Saw that earlier. A quid, I might have got it.


----------



## zenie (Nov 8, 2012)

Wow looked up things  @ the price!


----------



## mrs quoad (Nov 8, 2012)

Kid_Eternity said:


> It's very very nice, they've got the same UX as the iPhone app using the track pad very well.


A bit of a Square Enix app, then?

Deranged price with little or no relation to reality and / or the competition, *but* reasonably well put together.


----------



## FridgeMagnet (Nov 8, 2012)

Well, other task management apps (on desktop anyway) usually cost more. However, they also usually _do_ a lot more. Clear is a simple list-maker - a nice one, but that's pretty much all it does, and I question how valuable the quick/simple UI is on the desktop vs on an iPhone.


----------



## Kid_Eternity (Nov 9, 2012)

mrs quoad said:


> A bit of a Square Enix app, then?
> 
> Deranged price with little or no relation to reality and / or the competition, *but* reasonably well put together.


 
Five quid for a computer application is pretty bloody cheap imo. It's a fucking good app, and tbh I'm happy to pay great dev teams like RealMac to keep making quality apps given all the shitty dev houses out there putting out dross.


----------



## mrs quoad (Nov 9, 2012)

Kid_Eternity said:


> Five quid for a computer application is pretty bloody cheap imo.

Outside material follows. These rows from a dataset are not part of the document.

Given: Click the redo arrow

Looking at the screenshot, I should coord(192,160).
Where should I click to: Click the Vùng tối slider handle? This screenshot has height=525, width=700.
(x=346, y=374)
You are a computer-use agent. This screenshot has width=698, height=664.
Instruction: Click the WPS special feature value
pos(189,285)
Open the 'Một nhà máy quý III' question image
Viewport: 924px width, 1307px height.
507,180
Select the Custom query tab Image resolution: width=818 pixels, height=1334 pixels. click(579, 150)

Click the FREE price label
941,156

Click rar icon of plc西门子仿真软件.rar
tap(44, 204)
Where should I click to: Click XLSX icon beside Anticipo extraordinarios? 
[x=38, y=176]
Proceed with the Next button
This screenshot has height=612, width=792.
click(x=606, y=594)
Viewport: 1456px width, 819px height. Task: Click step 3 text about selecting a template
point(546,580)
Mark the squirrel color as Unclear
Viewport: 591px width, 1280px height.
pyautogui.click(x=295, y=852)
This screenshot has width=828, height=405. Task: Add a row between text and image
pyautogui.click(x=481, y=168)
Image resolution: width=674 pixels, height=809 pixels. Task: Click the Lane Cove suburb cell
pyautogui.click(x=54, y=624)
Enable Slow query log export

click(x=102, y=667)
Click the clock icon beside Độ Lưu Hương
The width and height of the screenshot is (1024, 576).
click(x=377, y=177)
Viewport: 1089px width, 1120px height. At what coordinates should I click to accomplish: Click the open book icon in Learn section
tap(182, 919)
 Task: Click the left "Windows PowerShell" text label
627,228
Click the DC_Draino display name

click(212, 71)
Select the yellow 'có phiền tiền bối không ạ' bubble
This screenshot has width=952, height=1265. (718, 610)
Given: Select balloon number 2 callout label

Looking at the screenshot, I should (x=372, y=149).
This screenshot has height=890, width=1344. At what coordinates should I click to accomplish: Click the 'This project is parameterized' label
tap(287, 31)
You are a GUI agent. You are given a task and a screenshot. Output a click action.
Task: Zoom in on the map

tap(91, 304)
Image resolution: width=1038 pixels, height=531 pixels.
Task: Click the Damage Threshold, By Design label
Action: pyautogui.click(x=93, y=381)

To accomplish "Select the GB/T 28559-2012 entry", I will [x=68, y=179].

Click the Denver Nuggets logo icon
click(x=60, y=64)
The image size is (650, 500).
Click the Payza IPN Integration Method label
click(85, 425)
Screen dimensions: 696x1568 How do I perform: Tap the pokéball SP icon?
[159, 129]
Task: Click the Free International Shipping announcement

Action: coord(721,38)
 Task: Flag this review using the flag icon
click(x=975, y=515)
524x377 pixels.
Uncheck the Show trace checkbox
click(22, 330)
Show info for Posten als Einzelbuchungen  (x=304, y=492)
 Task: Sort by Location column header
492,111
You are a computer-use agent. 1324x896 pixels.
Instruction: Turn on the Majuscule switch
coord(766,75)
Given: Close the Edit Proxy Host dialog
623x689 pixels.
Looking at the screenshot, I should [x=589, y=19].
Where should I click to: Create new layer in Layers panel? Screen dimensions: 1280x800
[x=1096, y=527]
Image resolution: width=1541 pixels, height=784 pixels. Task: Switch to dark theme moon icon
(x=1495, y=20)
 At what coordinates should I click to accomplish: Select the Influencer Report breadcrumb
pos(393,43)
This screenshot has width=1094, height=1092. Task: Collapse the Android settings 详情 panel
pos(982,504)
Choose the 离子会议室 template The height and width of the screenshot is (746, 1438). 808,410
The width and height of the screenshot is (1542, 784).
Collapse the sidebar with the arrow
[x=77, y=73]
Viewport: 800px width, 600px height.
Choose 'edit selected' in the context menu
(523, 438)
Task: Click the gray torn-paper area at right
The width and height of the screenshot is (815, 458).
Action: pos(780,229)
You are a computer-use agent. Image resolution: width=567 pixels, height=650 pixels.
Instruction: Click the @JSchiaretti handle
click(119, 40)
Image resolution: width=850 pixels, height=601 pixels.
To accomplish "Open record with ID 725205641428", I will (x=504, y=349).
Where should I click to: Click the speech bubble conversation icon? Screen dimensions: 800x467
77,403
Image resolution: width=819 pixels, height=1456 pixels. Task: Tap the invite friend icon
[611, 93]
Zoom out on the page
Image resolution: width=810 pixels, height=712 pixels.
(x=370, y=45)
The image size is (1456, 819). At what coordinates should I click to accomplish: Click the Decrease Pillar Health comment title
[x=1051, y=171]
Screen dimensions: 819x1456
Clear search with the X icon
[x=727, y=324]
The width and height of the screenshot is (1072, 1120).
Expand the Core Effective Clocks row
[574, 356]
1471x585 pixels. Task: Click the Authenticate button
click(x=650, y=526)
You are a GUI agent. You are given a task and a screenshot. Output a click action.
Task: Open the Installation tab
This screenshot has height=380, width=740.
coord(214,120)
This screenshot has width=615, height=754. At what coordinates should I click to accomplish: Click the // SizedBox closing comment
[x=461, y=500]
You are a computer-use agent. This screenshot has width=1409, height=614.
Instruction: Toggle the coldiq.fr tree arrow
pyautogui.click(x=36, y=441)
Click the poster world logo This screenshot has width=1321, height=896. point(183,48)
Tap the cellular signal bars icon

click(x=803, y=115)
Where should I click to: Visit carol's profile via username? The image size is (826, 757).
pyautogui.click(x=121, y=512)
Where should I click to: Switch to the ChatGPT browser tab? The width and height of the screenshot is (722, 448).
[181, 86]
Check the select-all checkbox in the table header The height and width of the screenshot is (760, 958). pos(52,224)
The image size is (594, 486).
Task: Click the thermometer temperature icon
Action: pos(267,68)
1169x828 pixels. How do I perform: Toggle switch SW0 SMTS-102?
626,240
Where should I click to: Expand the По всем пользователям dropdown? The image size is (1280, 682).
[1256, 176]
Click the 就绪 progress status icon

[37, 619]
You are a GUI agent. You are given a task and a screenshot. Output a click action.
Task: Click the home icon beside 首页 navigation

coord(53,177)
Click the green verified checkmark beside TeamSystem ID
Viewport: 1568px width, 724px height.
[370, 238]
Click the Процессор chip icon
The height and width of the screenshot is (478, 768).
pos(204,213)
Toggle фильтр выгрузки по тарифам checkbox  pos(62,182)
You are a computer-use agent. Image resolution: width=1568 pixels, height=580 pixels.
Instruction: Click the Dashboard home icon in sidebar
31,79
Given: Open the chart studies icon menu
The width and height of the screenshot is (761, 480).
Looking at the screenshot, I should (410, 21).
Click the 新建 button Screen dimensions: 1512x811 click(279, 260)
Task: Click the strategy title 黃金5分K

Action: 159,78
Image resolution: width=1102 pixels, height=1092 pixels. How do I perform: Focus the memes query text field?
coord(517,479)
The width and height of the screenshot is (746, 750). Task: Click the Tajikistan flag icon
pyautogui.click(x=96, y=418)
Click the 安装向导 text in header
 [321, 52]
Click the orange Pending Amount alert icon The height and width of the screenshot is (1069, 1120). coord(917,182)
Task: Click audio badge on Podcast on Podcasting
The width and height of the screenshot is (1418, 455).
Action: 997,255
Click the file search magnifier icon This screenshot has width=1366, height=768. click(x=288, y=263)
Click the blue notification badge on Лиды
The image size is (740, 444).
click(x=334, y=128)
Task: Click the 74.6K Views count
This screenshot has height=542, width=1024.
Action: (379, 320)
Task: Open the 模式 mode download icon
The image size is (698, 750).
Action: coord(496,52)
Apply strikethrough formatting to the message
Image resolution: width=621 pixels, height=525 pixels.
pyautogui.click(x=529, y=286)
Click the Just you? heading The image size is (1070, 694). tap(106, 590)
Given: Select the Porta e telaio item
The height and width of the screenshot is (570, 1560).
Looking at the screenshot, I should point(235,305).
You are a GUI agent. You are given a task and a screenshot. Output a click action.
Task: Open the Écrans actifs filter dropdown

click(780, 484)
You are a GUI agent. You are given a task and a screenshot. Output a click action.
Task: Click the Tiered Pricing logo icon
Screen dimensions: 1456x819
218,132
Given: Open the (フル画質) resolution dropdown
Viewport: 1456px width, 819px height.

The fact that it's on an OS instead of iOS device make it worth >3 times the current iOS asking price?

e2a: Jesus. Forgot it's 'half price' atm! >6 times the iOS price, even.


----------



## Kid_Eternity (Nov 9, 2012)

mrs quoad said:


> The fact that it's on an OS instead of iOS device make it worth >3 times the current iOS asking price?
> 
> e2a: Jesus. Forgot it's 'half price' atm! >6 times the iOS price, even.


 
Arguing over perceived value is pointless.


----------



## editor (Nov 9, 2012)

A fiver? LOL. For that price it would have to be *awesome*.


----------



## mrs quoad (Nov 9, 2012)

editor said:


> A fiver? LOL. For that price it would have to be *awesome*.


£5 is currently listed as 'half price' / 50% off, making 'full price' £10.

I'm pretty damned sure it was linked to earlier, with a 'full price' of £12, though.

e2a: here's where I first saw it, linked - I think - by K_E earlier: http://realmacsoftware.com/blog/introducing-clear-for-mac-s-introductory-price

The first four comments are, basically 'wtf? How much?'


----------



## mrs quoad (Nov 9, 2012)

Kid_Eternity said:


> Arguing over perceived value is pointless.


But its value is - what? - eight times more on a desktop?


----------



## Kid_Eternity (Nov 9, 2012)

You're proving my point.


----------



## mrs quoad (Jan 28, 2013)

mrs quoad said:


> £12 for a desktop / iPhone to-do list?
> 
> I'm guessing that's going to go on sale a few more times in the next year or two


Just noticed the MAS is currently pushing productivity apps, so had a look.

Clear - currently on sale for a £5er


----------



## Kid_Eternity (Jan 28, 2013)

Yup that was its early bird price...


----------